L. O. Hattenbach, P. N. Jentzmik, J. Puchta, Y. Sinangin, F. Koch – Klinik für Augenheilkunde, Netzhaut- und Glaskörperchirurgie, Klinikum der Johann Wolfgang Goethe Universität, Frankfurt am Main, Germany

Purpose:

To investigate visual recovery and clinical outcome after pars plana vitrectomy with or without internal limiting membrane (ILM) peeling in patients with macular edema associated with proliferative diabetic vitreoretinopathy (PDVR).

Methods:

Fourty-nine eyes of 40 patients with PDVR, diabetic macular edema and severe visual loss were included in this study. All patients underwent a 20 ga or 25 ga three-port-pars plana vitrectomy with or without indocyanine green assisted ILM peeling. We documented intraoperative and postoperative course, complications and visual outcome. Minimum follow-up time was 4 months.

Results:

By the end of the follow-up period, visual acuity was improved 2 or more lines in 18 of 49 eyes (36.7%). In 22 of 49 eyes (44.9%), final visual acuity remained unchanged (2 lines). A further decrease in visual acuity was observed in 9 eyes (18.4%).
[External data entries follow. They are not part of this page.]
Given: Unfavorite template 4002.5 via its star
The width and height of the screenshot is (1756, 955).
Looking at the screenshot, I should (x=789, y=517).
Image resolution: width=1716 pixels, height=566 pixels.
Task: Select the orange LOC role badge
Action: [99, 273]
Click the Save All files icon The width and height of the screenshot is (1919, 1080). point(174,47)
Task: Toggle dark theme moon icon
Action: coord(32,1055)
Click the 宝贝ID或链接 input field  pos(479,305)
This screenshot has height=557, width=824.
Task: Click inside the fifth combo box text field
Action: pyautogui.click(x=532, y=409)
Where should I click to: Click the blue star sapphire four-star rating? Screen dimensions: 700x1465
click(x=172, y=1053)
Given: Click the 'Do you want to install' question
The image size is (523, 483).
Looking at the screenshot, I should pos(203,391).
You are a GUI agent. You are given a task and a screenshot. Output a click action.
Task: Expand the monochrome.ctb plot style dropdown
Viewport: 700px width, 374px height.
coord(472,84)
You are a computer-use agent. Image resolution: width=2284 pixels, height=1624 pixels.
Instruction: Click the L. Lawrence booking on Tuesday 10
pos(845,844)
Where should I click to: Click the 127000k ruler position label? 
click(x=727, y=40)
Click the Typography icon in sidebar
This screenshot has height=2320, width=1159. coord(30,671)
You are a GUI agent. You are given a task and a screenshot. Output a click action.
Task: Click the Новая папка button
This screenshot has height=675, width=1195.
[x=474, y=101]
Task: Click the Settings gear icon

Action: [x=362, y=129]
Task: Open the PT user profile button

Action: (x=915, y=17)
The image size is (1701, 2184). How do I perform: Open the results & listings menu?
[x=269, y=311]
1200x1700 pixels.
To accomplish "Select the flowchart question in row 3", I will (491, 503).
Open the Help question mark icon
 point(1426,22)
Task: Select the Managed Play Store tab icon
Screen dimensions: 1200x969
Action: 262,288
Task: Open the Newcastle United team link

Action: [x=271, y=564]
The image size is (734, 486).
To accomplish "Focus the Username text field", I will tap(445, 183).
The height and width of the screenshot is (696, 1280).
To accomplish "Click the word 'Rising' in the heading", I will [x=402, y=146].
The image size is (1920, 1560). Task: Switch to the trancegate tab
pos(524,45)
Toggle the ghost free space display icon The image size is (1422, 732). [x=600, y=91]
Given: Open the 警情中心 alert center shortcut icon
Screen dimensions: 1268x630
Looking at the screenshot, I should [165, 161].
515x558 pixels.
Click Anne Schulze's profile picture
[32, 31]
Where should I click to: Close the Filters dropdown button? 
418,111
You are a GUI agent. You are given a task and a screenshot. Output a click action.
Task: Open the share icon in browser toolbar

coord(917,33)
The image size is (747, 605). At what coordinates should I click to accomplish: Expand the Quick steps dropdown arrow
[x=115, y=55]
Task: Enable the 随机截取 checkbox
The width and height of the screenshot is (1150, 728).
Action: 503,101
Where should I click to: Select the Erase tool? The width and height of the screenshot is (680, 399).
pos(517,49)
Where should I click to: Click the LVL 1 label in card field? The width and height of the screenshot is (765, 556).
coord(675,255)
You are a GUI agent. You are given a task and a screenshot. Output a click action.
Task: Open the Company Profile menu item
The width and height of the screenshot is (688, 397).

There was a tendency for those eyes that underwent ILM peeling to have better final visual recovery, although this difference did not reach statistical significance. Postoperatively, severe vitreous hemorrhage occurred in 3 of 49 eyes. Repeat vitrectomy was performed in 2 cases.

Conclusion:

Our findings suggest that vitrectomy has the potential to improve visual recovery in PDVR patients with macular edema. Combined ILM peeling may have a beneficial effect, although the true value of this surgical technique remains to be investigated.

Take-home message:

Vitrectomy is of value for an improved visual recovery in PDVR patients with macular edema. Combined ILM peeling may be beneficial in selected cases.